• Given exercise: Retype the records from the line containing "Given: Enable the" through the line containing "Click the notes", keeping both of those lines.
..............................
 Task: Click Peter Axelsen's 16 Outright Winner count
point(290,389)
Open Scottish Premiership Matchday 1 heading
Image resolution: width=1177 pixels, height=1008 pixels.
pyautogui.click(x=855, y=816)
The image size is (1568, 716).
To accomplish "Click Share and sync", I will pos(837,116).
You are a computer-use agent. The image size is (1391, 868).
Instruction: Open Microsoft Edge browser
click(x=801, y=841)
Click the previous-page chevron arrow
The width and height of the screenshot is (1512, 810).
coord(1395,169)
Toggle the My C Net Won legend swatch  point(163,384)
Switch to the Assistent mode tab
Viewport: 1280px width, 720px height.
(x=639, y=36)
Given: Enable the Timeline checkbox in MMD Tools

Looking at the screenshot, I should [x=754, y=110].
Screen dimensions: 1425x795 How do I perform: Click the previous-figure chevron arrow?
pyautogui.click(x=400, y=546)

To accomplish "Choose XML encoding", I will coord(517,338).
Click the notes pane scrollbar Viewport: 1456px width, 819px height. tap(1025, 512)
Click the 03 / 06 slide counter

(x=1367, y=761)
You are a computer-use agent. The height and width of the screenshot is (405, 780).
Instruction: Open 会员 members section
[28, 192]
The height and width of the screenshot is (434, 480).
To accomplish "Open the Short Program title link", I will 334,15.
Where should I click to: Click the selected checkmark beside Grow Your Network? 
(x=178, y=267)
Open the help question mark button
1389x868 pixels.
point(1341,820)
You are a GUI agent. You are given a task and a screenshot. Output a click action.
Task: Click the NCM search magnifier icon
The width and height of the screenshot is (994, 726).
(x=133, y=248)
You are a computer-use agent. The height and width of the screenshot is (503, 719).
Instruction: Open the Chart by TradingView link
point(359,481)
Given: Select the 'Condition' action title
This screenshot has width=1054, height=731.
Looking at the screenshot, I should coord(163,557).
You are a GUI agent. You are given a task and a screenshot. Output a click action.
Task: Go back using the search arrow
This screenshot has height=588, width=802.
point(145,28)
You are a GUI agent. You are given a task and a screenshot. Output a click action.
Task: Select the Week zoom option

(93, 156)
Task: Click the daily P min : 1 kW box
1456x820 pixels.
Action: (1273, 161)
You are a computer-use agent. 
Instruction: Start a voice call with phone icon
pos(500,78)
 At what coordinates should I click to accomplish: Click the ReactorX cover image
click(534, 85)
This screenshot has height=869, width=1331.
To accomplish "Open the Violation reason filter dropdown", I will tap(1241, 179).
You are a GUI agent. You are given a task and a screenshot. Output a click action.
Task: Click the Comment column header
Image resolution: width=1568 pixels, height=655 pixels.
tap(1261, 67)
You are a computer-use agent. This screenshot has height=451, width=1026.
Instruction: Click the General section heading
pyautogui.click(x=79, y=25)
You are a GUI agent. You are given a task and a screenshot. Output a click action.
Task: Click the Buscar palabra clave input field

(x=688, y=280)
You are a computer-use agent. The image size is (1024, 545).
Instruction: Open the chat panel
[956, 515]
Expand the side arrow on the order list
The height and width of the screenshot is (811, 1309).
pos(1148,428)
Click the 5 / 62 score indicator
..............................
• The response:
Given: Enable the Timeline checkbox in MMD Tools

Looking at the screenshot, I should [x=754, y=110].
Screen dimensions: 1425x795 How do I perform: Click the previous-figure chevron arrow?
pyautogui.click(x=400, y=546)

To accomplish "Choose XML encoding", I will coord(517,338).
Click the notes pane scrollbar Viewport: 1456px width, 819px height. tap(1025, 512)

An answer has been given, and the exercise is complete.